- _Entries supplied_
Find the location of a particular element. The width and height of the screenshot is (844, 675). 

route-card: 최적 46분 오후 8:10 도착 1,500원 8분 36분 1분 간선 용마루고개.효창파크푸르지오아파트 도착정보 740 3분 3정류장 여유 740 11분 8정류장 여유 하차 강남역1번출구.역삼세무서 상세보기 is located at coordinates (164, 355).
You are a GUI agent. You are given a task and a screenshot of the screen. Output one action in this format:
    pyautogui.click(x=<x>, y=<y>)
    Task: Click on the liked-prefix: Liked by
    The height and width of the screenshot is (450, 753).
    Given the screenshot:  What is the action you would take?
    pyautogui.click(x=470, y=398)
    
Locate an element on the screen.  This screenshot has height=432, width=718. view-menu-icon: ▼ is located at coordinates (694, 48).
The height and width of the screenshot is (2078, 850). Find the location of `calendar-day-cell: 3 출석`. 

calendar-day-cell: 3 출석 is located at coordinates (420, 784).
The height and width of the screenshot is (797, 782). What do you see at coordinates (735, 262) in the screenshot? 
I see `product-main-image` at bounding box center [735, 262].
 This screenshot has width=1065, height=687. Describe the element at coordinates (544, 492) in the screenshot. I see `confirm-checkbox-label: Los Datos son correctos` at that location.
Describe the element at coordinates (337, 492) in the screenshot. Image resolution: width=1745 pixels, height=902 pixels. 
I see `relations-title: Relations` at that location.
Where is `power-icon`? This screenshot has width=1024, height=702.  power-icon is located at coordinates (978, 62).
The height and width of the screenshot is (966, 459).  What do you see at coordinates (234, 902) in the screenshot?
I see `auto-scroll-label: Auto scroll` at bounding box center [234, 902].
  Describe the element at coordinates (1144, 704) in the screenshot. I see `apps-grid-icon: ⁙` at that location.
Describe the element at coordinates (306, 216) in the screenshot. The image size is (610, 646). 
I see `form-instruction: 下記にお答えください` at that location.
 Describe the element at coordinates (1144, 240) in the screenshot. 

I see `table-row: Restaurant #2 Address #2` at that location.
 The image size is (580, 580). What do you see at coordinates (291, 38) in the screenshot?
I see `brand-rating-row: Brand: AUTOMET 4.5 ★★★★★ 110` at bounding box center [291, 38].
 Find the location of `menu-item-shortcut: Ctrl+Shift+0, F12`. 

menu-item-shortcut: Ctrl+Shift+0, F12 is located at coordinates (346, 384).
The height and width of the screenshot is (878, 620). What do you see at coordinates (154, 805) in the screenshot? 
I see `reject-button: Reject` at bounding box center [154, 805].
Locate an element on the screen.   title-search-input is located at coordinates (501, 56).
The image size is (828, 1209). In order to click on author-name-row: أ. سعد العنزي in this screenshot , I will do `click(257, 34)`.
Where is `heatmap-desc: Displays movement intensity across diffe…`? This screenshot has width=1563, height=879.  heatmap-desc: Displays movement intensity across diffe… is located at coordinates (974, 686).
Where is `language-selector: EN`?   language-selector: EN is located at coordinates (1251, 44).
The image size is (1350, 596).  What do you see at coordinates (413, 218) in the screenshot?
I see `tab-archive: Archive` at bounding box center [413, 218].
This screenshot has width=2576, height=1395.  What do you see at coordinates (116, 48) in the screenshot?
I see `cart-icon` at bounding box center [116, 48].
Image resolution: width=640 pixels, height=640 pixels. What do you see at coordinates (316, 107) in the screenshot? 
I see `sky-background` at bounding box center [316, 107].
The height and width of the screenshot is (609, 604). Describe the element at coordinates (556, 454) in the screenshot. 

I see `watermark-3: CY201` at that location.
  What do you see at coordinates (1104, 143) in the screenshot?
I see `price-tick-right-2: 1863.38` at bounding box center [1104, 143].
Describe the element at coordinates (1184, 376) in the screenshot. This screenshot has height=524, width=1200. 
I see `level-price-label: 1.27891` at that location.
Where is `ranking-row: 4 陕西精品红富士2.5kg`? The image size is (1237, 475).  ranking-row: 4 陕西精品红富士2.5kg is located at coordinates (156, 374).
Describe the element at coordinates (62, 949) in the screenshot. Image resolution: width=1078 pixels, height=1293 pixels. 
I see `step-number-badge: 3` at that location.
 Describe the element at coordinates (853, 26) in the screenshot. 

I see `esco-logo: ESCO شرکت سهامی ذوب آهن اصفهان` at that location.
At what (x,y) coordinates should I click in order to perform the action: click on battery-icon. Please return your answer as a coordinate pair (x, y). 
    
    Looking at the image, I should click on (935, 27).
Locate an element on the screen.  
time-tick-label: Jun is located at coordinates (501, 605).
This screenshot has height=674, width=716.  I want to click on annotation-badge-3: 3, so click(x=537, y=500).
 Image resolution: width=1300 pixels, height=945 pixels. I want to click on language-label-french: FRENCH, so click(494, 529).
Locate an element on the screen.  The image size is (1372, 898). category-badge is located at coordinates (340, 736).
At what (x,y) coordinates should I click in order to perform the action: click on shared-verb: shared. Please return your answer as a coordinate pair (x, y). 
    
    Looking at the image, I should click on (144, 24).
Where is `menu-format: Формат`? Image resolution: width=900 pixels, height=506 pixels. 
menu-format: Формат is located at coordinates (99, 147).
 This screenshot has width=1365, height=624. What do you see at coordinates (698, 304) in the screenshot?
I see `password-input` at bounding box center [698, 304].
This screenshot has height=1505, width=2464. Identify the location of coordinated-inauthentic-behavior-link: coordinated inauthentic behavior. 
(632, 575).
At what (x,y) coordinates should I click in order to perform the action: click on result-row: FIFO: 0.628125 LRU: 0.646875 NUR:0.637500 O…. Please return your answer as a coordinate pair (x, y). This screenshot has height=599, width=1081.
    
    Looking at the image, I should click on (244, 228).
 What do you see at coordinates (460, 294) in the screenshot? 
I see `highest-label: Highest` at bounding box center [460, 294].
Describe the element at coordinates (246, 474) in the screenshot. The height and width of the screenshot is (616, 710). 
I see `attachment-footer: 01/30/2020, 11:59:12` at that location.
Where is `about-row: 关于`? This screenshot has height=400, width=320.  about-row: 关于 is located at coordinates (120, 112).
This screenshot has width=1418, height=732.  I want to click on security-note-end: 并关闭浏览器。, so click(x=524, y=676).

- _To-do item_
Rewrite all the items above as a JSON list of strings, one string per line, leaving out blank lines.

- _Solution for this exercise_
[
  "Find the location of a particular element. The width and height of the screenshot is (844, 675). ",
  "route-card: 최적 46분 오후 8:10 도착 1,500원 8분 36분 1분 간선 용마루고개.효창파크푸르지오아파트 도착정보 740 3분 3정류장 여유 740 11분 8정류장 여유 하차 강남역1번출구.역삼세무서 상세보기 is located at coordinates (164, 355).",
  "You are a GUI agent. You are given a task and a screenshot of the screen. Output one action in this format:",
  "    pyautogui.click(x=<x>, y=<y>)",
  "    Task: Click on the liked-prefix: Liked by",
  "    The height and width of the screenshot is (450, 753).",
  "    Given the screenshot:  What is the action you would take?",
  "    pyautogui.click(x=470, y=398)",
  "Locate an element on the screen.  This screenshot has height=432, width=718. view-menu-icon: ▼ is located at coordinates (694, 48).",
  "The height and width of the screenshot is (2078, 850). Find the location of `calendar-day-cell: 3 출석`. ",
  "calendar-day-cell: 3 출석 is located at coordinates (420, 784).",
  "The height and width of the screenshot is (797, 782). What do you see at coordinates (735, 262) in the screenshot? ",
  "I see `product-main-image` at bounding box center [735, 262].",
  " This screenshot has width=1065, height=687. Describe the element at coordinates (544, 492) in the screenshot. I see `confirm-checkbox-label: Los Datos son correctos` at that location.",
  "Describe the element at coordinates (337, 492) in the screenshot. Image resolution: width=1745 pixels, height=902 pixels. ",
  "I see `relations-title: Relations` at that location.",
  "Where is `power-icon`? This screenshot has width=1024, height=702.  power-icon is located at coordinates (978, 62).",
  "The height and width of the screenshot is (966, 459).  What do you see at coordinates (234, 902) in the screenshot?",
  "I see `auto-scroll-label: Auto scroll` at bounding box center [234, 902].",
  "  Describe the element at coordinates (1144, 704) in the screenshot. I see `apps-grid-icon: ⁙` at that location.",
  "Describe the element at coordinates (306, 216) in the screenshot. The image size is (610, 646). ",
  "I see `form-instruction: 下記にお答えください` at that location.",
  " Describe the element at coordinates (1144, 240) in the screenshot. ",
  "I see `table-row: Restaurant #2 Address #2` at that location.",
  " The image size is (580, 580). What do you see at coordinates (291, 38) in the screenshot?",
  "I see `brand-rating-row: Brand: AUTOMET 4.5 ★★★★★ 110` at bounding box center [291, 38].",
  " Find the location of `menu-item-shortcut: Ctrl+Shift+0, F12`. ",
  "menu-item-shortcut: Ctrl+Shift+0, F12 is located at coordinates (346, 384).",
  "The height and width of the screenshot is (878, 620). What do you see at coordinates (154, 805) in the screenshot? ",
  "I see `reject-button: Reject` at bounding box center [154, 805].",
  "Locate an element on the screen.   title-search-input is located at coordinates (501, 56).",
  "The image size is (828, 1209). In order to click on author-name-row: أ. سعد العنزي in this screenshot , I will do `click(257, 34)`.",
  "Where is `heatmap-desc: Displays movement intensity across diffe…`? This screenshot has width=1563, height=879.  heatmap-desc: Displays movement intensity across diffe… is located at coordinates (974, 686).",
  "Where is `language-selector: EN`?   language-selector: EN is located at coordinates (1251, 44).",
  "The image size is (1350, 596).  What do you see at coordinates (413, 218) in the screenshot?",
  "I see `tab-archive: Archive` at bounding box center [413, 218].",
  "This screenshot has width=2576, height=1395.  What do you see at coordinates (116, 48) in the screenshot?",
  "I see `cart-icon` at bounding box center [116, 48].",
  "Image resolution: width=640 pixels, height=640 pixels. What do you see at coordinates (316, 107) in the screenshot? ",
  "I see `sky-background` at bounding box center [316, 107].",
  "The height and width of the screenshot is (609, 604). Describe the element at coordinates (556, 454) in the screenshot. ",
  "I see `watermark-3: CY201` at that location.",
  "  What do you see at coordinates (1104, 143) in the screenshot?",
  "I see `price-tick-right-2: 1863.38` at bounding box center [1104, 143].",
  "Describe the element at coordinates (1184, 376) in the screenshot. This screenshot has height=524, width=1200. ",
  "I see `level-price-label: 1.27891` at that location.",
  "Where is `ranking-row: 4 陕西精品红富士2.5kg`? The image size is (1237, 475).  ranking-row: 4 陕西精品红富士2.5kg is located at coordinates (156, 374).",
  "Describe the element at coordinates (62, 949) in the screenshot. Image resolution: width=1078 pixels, height=1293 pixels. ",
  "I see `step-number-badge: 3` at that location.",
  " Describe the element at coordinates (853, 26) in the screenshot. ",
  "I see `esco-logo: ESCO شرکت سهامی ذوب آهن اصفهان` at that location.",
  "At what (x,y) coordinates should I click in order to perform the action: click on battery-icon. Please return your answer as a coordinate pair (x, y). ",
  "    Looking at the image, I should click on (935, 27).",
  "Locate an element on the screen.  ",
  "time-tick-label: Jun is located at coordinates (501, 605).",
  "This screenshot has height=674, width=716.  I want to click on annotation-badge-3: 3, so click(x=537, y=500).",
  " Image resolution: width=1300 pixels, height=945 pixels. I want to click on language-label-french: FRENCH, so click(494, 529).",
  "Locate an element on the screen.  The image size is (1372, 898). category-badge is located at coordinates (340, 736).",
  "At what (x,y) coordinates should I click in order to perform the action: click on shared-verb: shared. Please return your answer as a coordinate pair (x, y). ",
  "    Looking at the image, I should click on (144, 24).",
  "Where is `menu-format: Формат`? Image resolution: width=900 pixels, height=506 pixels. ",
  "menu-format: Формат is located at coordinates (99, 147).",
  " This screenshot has width=1365, height=624. What do you see at coordinates (698, 304) in the screenshot?",
  "I see `password-input` at bounding box center [698, 304].",
  "This screenshot has height=1505, width=2464. Identify the location of coordinated-inauthentic-behavior-link: coordinated inauthentic behavior. ",
  "(632, 575).",
  "At what (x,y) coordinates should I click in order to perform the action: click on result-row: FIFO: 0.628125 LRU: 0.646875 NUR:0.637500 O…. Please return your answer as a coordinate pair (x, y). This screenshot has height=599, width=1081.",
  "    Looking at the image, I should click on (244, 228).",
  " What do you see at coordinates (460, 294) in the screenshot? ",
  "I see `highest-label: Highest` at bounding box center [460, 294].",
  "Describe the element at coordinates (246, 474) in the screenshot. The height and width of the screenshot is (616, 710). ",
  "I see `attachment-footer: 01/30/2020, 11:59:12` at that location.",
  "Where is `about-row: 关于`? This screenshot has height=400, width=320.  about-row: 关于 is located at coordinates (120, 112).",
  "This screenshot has width=1418, height=732.  I want to click on security-note-end: 并关闭浏览器。, so click(x=524, y=676)."
]